神の口笛
第11章 11
あきらめて背をむけた時、いっそう大きな声が上がった。
振り向くとそこには、穏やかな顔でエマを見つめる…
グレイの姿があった――――。
エマの頬を、静かに一筋の涙が伝う。
「なんだ、寝坊したのか?」
最後に会った日がつい昨日の出来事であるかのように、慣れた口調で彼は言った。
大勢が見ているのを気にすることもなく、グレイは彼女の髪を撫で整えた。
「グ…レイ…ッ」
両手をひろげる彼の元へ飛び込む。
まわりの喧騒が遠く聞こえる。
どれだけ待ちわびただろう。
この胸を。匂いを。熱を…―――
…
急ぎで用意された立派な部屋。
窓からはもうすぐ白の季節が来ることを知らせる、満天の星が見える。
ただただ無言で、ただただ抱きしめ合っていた。
2人離れていたこの7年は取り戻せないが、それでも…。
「本当に…激しい戦だった―――」
やっとグレイが口をひらき、エマはそれに聞き入った。
襲撃で負傷者が続出し、命を落とした者もいた。
そのときグレイも足を骨折していた。馬に矢を打たれ、落馬したのだそうだ。
戦地のそばにある小さな小さな集落で療養することができたが、帰還は遅くなってしまったとの事だった。

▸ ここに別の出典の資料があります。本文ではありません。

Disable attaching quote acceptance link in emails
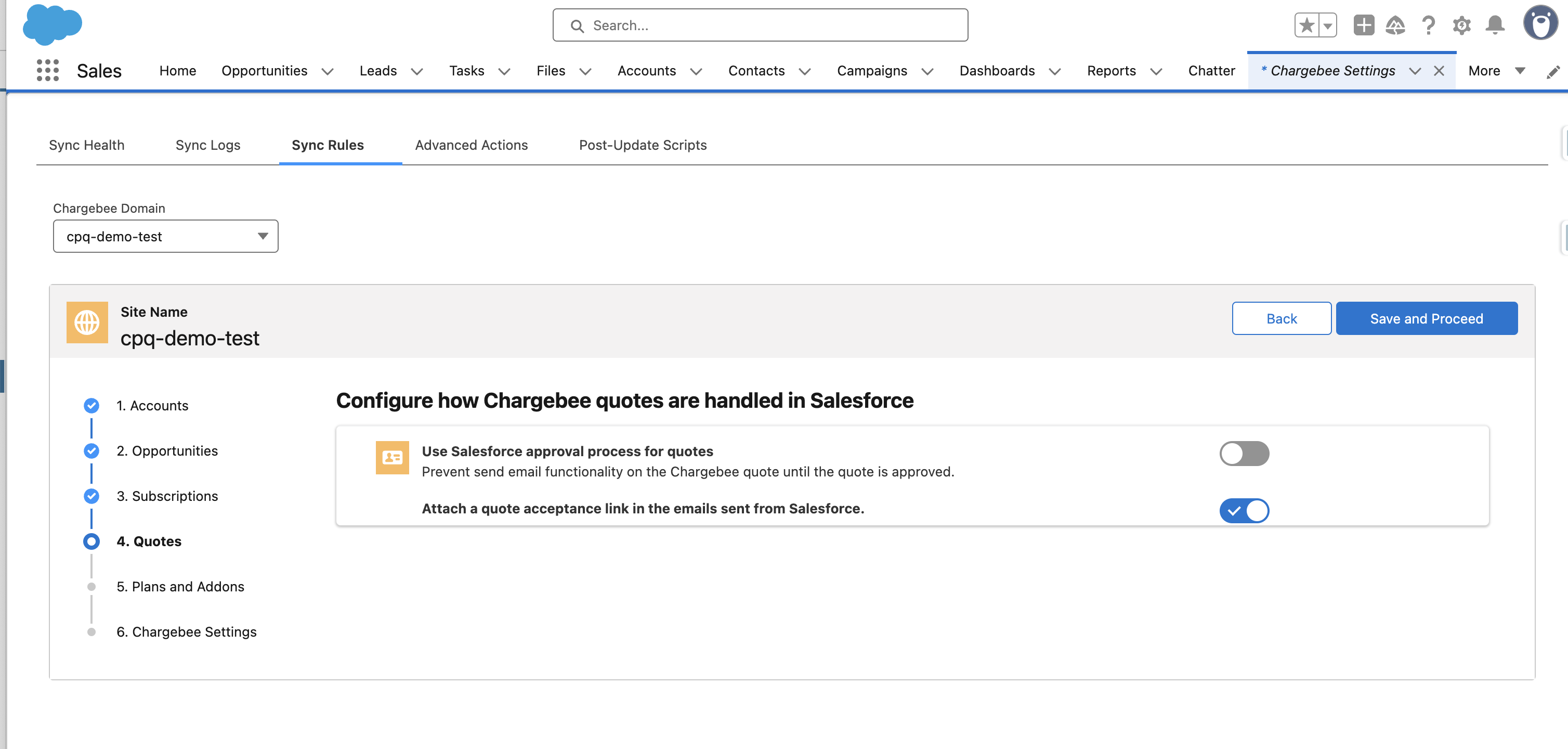The height and width of the screenshot is (749, 1568). [x=1244, y=511]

2年前に見つかった亡骸の主は、おそらくルイであると彼は言う。
大きなケガをしたルイの止血のため、グレイの上着を使ったらしい。
「その後の襲撃で人物の判定ができず、上着の刺繍から俺が死んだのだと認識されたんだろう…。」
―――ルイが死んだ。
それはエマが兵士になって初めての、身近な者の死だった。